Plasma cell mastitis is a form of periductal mastitis characterized by variable hyperplasia of ductal epithelium and a marked, diffuse, plasma cell infiltrate surrounding ducts as well as lobules (Fig. 2.8). A histiocytic reaction to the desquamated epithelium and lipid material in the ducts is responsible for areas that grossly appear to be xanthomatous and for the comedo-like character of the duct contents. Granulomatous features may be present microscopically, especially in areas of necrosis. Lymphocytes and neutrophils are variably present. Periductal fibrosis and obliterative, intraductal proliferation of granulation tissue are not features of plasma cell mastitis. Hyperplastic epithelial cells, which may appear very atypical, can be mistaken for carcinoma in a needle core biopsy sample, leading to an erroneous diagnosis of comedocarcinoma.

The earliest symptom is spontaneous, intermittent, mainly watery, nipple discharge. In more advanced cases, subareolar induration progresses to the formation of a mass. The presence of nipple inversion is generally associated with periductal fibrosis and contracture. In some cases, squamous metaplasia of the terminal lactiferous duct epithelium results in obstruction that contributes to the development of duct ectasia and, eventually, to the formation of lactiferous duct fistulas (14,15). The mammographic abnormalities include microcalcifications, spiculated masses, and lobulated, partially smooth masses. In some instances, the mammographic findings suggest carcinoma (16).

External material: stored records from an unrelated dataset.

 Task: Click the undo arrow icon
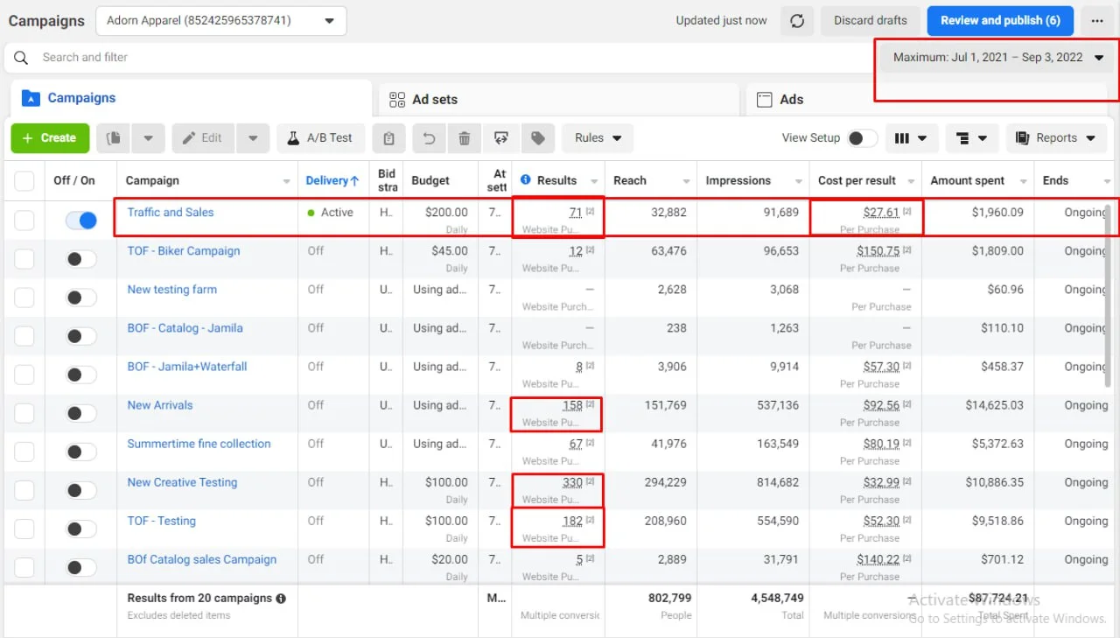click(x=429, y=138)
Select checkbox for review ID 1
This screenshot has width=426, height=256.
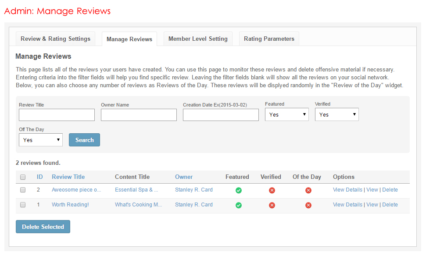point(23,205)
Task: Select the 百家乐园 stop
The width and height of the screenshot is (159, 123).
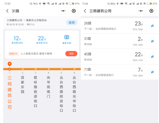Action: (22, 85)
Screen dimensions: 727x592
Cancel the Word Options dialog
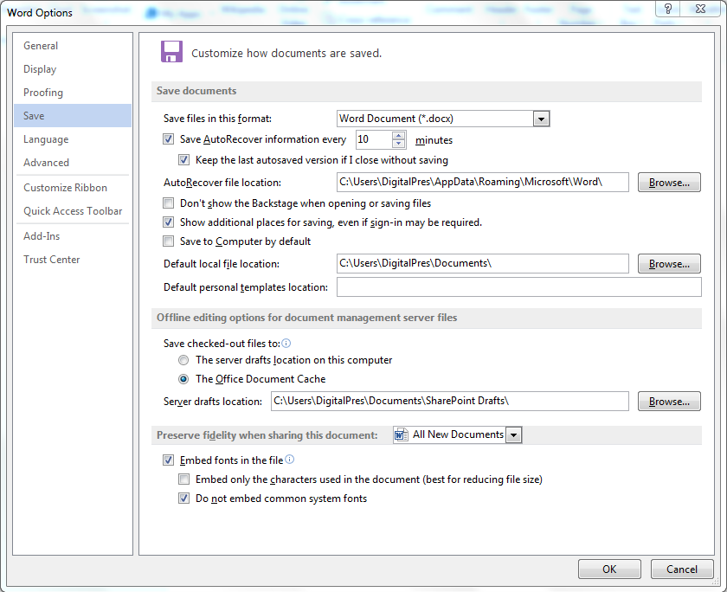click(681, 569)
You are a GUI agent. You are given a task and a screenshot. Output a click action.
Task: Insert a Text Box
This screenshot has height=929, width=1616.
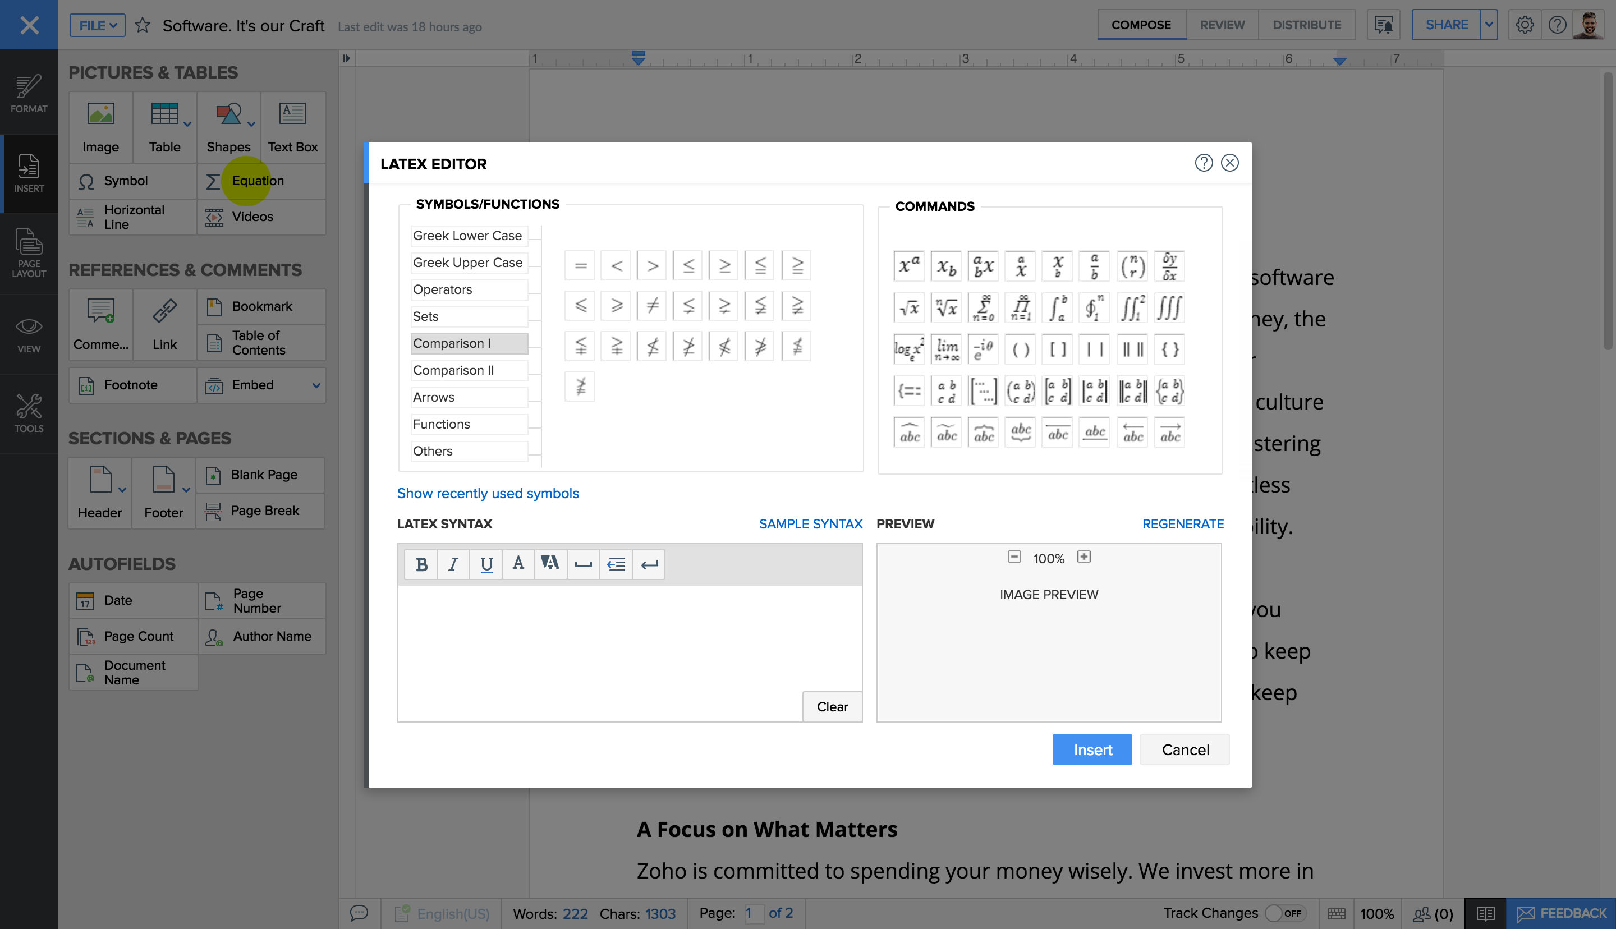292,126

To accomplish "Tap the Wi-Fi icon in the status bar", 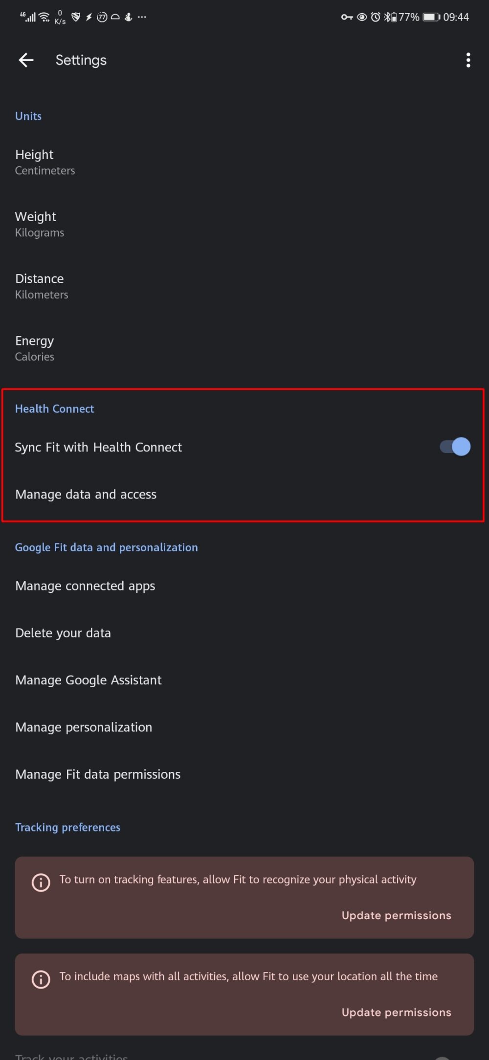I will 43,17.
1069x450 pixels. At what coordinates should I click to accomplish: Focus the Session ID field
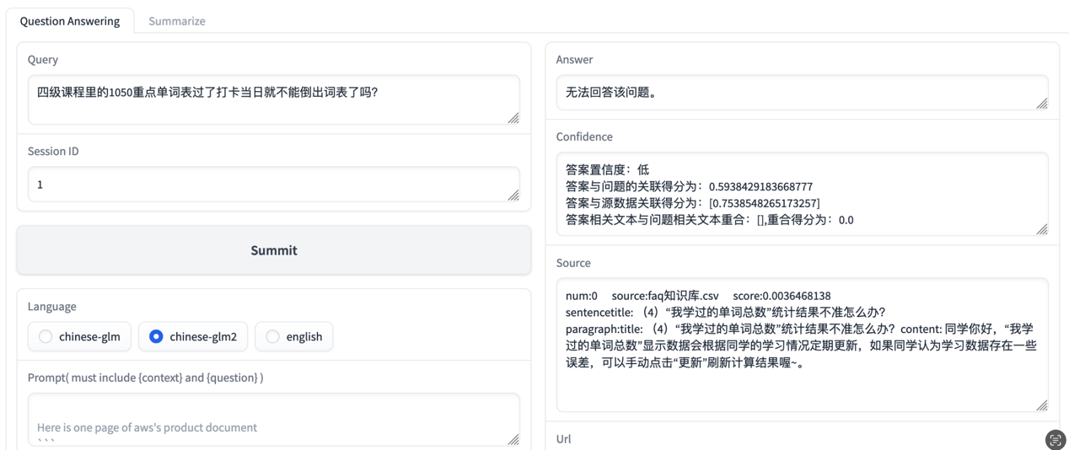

The microscopic composition of the duct contents is variable. The most bland form consists of eosinophilic, granular or amorphous, proteinaceous material. Usually, there is an admixture of lipid-containing histiocytic cells and desquamated duct epithelial cells. Cholesterol crystals and calcifications may be found in the intraductal debris (Fig. 2.9). Histiocytes that contain ceroid pigment, termed ochrocytes by Davies (17), and foam cells may be found within the epithelial-myoepithelial layer of the duct, in periductal tissue, and in the duct lumen (Fig. 2.9). Neutrophils, lymphocytes, and plasma cells within the ducts are usually indicative of a more intense inflammatory reaction (Fig. 2.10). Disruption of ducts is accompanied by discharge of stasis material into the breast, causing periductal inflammation. Plasma cells and granulomas are not
conspicuous features of the lesion, in most cases. Calcium oxalate crystals may be found when stasis occurs in a duct with apocrine epithelium (Fig. 2.10).